COMPLETION_LEDGER.json exists with every gate pass (typecheck, lint, build, integration, completeness, security, qa, brutal, readiness) and head_sha == current HEAD
Every module scores ≥ 9 in production-readiness-audit (features.*.readiness_score ≥ 9); seed data + initial owner/admin user present; tenancy isolation proven; every route + every form exercised in Playwright (FE↔BE shapes match)
Every Phase D agent actually ran — integration-tester, product-completeness-audit, security-review-and-fix, exploratory-qa, brutal-exhaustive-audit, production-readiness-audit (not skipped, not deferred-without-acknowledgment)
Zero new suppressions since base_sha — no eslint-disable / @ts-ignore / @ts-expect-error / as any / as unknown as
Zero demo/placeholder content in apps/web/src (no coming soon, lorem ipsum, hardcoded test cards, mockData/fakeUsers outside mocks/tests)
.claude/agents/ contains all 10 core agent definitions
If security skill is installed, .claude/agents/ also contains the 5 security agents (15 total)
If exploratory-qa skill is installed, .claude/agents/ also contains the 4 QA agents (14 with QA only; 19 with security and QA)
PRD_DIGEST.md, DESIGN_DIGEST.md, AUDIT.md, EXECUTION_PLAN.md exist at project root
If security skill ran in D.2: SECURITY_INVENTORY.md, SECURITY_FINDINGS.md, SECURITY_FIX_PLAN.md exist; zero unresolved Critical findings
If QA skill ran in D.3: QA_ENVIRONMENT.md, QA_CONSISTENCY.md, QA_PERFORMANCE.md, QA_REPORT.md exist; zero unresolved Critical QA findings
User confirmed EXECUTION_PLAN.md before Phase B started
docker-compose.yml exists at the monorepo root (not inside apps/api/)
docker compose up -d brings every service to healthy state (postgres, redis, and any plan-specific extras)
No infrastructure dependency is installed locally — Postgres, Redis, Timescale, SMTP, S3 all run in Docker
Root package.json has dev:infra, dev:infra:down, dev:infra:reset, dev:infra:logs scripts
Root .env.example documents every Docker-service connection string
shadcn/ui initialized in apps/web with all primitives installed (components.json present, src/components/ui/ populated, sidebar block installed)
ui-auditor ran clean at the final wave gate — no forbidden UI library imports, no raw <button>/<input>/<dialog> JSX where shadcn equivalent exists, every sidebar uses shadcn's sidebar block
pnpm install succeeds at the monorepo root
pnpm --filter @<scope>/contracts build succeeds
pnpm turbo build succeeds across all packages
pnpm turbo typecheck is green
pnpm turbo lint is zero-warning
All integration tests from Phase D pass
Title Case enum sweep clean — grep -rEn "(capitalize|humanize|\\.toLowerCase\\(\\)|\\.toUpperCase\\(\\)|_LABELS\\[|LABELS\\[)" apps/web/src/modules returns zero hits on contract-typed data; every Drizzle pgEnum uses Title Case values
Final report has zero unresolved blocking audit findings
No agent definition was loaded that wasn't in the install list (no rogue agents)
Common pitfalls
P1 — Skipping the user-confirmation gate. The orchestrator must show EXECUTION_PLAN.md and wait for explicit "yes, proceed". A subtly wrong plan costs hours of wasted parallel builds.
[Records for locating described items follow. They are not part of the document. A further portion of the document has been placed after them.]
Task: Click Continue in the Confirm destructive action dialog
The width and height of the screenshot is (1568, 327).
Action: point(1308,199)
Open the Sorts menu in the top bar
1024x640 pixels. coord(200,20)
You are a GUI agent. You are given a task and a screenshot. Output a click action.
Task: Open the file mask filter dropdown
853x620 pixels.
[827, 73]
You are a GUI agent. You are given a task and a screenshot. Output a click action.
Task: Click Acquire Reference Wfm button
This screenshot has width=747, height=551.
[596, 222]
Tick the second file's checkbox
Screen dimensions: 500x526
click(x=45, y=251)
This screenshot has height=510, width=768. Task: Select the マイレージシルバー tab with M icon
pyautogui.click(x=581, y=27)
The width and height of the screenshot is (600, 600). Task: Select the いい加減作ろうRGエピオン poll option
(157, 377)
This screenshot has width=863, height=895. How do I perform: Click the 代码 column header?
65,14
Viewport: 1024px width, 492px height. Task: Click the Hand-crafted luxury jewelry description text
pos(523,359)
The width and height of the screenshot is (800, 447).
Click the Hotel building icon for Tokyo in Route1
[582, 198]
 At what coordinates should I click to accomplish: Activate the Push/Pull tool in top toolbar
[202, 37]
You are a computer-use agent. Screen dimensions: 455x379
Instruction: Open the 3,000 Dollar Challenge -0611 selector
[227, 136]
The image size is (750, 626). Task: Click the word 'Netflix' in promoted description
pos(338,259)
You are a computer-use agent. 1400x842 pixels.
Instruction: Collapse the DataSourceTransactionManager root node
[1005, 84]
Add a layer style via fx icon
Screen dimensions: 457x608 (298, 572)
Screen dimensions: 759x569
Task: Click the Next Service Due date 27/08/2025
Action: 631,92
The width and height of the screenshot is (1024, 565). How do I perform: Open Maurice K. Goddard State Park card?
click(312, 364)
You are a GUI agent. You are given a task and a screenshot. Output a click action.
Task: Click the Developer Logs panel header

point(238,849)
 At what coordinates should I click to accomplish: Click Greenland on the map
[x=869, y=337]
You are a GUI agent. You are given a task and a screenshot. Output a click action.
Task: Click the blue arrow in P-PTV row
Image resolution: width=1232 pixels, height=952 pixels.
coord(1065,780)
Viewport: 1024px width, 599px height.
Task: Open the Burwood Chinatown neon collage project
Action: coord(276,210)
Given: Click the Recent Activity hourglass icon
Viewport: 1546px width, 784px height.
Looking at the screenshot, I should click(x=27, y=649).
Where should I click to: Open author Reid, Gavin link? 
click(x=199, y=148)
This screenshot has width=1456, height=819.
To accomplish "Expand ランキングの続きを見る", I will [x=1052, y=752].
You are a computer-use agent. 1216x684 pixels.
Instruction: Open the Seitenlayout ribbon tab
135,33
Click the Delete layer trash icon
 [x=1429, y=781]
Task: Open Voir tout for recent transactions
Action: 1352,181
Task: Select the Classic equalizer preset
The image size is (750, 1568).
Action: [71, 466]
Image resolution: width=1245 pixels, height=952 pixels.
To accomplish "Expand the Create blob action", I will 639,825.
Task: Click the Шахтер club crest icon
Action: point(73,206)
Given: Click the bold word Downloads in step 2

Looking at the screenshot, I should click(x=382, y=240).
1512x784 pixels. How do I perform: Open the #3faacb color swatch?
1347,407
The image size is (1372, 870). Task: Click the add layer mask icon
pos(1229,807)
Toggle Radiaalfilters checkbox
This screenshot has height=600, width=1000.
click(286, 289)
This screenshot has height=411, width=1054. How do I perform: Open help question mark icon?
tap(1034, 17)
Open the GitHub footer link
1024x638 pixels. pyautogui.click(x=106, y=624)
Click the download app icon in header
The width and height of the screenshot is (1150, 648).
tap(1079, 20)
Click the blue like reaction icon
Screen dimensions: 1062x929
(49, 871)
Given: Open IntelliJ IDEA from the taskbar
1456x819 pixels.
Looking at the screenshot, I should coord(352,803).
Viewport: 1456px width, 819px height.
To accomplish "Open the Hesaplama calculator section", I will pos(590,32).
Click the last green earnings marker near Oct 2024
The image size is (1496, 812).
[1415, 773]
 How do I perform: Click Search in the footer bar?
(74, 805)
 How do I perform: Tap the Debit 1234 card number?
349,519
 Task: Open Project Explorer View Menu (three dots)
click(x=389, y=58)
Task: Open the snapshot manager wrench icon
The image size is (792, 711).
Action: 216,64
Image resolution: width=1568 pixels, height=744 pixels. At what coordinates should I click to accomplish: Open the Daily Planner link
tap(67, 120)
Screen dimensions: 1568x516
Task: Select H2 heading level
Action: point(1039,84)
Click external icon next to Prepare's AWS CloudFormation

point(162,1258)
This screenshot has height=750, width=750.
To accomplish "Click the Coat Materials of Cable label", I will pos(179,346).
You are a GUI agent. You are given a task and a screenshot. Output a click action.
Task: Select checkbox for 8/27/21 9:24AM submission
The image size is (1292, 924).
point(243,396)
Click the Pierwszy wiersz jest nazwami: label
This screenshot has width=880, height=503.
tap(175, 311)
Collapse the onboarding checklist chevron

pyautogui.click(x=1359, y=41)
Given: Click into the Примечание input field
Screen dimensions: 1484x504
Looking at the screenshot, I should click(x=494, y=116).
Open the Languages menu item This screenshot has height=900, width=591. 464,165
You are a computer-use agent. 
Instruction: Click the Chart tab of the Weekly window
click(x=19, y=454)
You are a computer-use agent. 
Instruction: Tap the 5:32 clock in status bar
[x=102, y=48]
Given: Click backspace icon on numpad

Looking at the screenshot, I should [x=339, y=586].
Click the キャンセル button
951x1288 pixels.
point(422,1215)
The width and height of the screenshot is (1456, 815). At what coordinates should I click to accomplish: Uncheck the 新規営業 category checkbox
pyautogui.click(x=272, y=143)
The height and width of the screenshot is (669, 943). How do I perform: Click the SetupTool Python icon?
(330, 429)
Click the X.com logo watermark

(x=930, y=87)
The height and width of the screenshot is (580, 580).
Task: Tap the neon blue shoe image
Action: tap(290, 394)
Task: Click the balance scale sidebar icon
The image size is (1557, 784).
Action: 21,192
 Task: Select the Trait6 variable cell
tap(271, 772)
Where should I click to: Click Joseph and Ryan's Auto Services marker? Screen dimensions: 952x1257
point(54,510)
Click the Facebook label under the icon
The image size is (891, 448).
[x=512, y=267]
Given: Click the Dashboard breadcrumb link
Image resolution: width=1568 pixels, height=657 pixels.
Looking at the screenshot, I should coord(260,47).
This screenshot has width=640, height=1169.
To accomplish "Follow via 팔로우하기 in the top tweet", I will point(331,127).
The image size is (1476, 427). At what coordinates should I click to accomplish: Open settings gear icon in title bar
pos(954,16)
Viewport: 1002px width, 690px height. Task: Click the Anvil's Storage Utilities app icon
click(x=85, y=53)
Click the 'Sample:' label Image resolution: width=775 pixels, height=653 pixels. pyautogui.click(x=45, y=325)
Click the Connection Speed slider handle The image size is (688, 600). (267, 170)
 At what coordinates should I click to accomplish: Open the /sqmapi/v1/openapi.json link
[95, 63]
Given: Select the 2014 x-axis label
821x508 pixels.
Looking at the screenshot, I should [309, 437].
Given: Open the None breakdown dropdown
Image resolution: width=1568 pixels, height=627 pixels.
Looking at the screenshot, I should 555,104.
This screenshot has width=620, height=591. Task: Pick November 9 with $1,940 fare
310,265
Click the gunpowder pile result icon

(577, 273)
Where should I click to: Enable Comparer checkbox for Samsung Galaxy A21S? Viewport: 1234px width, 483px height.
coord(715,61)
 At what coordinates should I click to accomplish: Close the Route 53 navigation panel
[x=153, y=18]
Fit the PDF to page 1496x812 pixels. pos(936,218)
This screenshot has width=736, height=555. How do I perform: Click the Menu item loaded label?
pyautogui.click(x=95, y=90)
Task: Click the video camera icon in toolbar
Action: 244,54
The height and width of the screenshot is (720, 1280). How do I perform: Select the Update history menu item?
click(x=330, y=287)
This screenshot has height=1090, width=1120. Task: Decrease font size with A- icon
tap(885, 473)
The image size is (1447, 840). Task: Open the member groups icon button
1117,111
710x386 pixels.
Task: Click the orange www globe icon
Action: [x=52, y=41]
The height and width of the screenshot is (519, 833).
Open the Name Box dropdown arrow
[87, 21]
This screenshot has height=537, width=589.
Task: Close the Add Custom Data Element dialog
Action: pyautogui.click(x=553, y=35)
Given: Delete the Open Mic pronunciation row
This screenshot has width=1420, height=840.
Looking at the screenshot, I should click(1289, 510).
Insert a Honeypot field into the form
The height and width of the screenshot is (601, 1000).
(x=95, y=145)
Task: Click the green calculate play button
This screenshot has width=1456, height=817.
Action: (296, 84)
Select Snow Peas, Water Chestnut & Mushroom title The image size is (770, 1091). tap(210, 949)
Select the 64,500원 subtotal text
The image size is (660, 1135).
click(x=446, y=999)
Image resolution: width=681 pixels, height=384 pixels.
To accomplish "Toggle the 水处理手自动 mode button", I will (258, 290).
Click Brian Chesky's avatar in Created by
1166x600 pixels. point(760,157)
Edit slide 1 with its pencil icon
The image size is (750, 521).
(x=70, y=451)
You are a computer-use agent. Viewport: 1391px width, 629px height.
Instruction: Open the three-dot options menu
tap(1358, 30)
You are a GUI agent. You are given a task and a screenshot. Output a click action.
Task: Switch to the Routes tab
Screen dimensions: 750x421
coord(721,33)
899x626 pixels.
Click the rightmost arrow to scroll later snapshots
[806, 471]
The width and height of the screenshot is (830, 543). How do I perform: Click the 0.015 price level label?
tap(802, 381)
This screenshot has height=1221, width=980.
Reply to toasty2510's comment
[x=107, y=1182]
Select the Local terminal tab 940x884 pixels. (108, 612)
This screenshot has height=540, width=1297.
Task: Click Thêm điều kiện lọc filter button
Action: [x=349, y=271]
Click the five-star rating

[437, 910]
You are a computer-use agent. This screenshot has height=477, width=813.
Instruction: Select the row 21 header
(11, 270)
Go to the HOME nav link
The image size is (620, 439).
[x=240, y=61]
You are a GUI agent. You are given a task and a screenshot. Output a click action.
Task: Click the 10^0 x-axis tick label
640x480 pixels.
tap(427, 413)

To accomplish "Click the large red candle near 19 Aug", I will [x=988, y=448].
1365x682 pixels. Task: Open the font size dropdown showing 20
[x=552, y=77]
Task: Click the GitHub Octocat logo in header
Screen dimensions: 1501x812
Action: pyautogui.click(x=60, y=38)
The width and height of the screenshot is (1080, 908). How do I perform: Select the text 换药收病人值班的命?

P2 — Authoring contracts inside the module builders. Then two features race on packages/contracts. Always do all contracts in Phase B.2.
P3 — Pipelining waves. Tempting for speed; lethal for correctness when Wave N depends on Wave N-1's types. Default: wait at wave boundaries.
P4 — Letting subagents talk to each other. They can't. State lives on disk. If two agents need to coordinate, that's a sign the orchestrator should split the work differently.
P5 — Giving every agent every tool. A read-only agent (e.g. prd-analyst) given Write/Bash will sometimes "helpfully" create files prematurely. Restrict tools per agent.
P6 — One mega-prompt to one mega-agent. That's not multi-agent; that's a long-context single agent. The win comes from specialization + parallel execution, not from delegation alone.
P7 — Trusting agent self-reports. A backend-module-builder may report "done" with a broken typecheck. Always run the wave-gate typecheck (Step C.3) before advancing.
P8 — Forgetting the design-to-nextjs / nestjs-enterprise-backend skill references. The builders need them. Verify the skills are installed at Phase A start.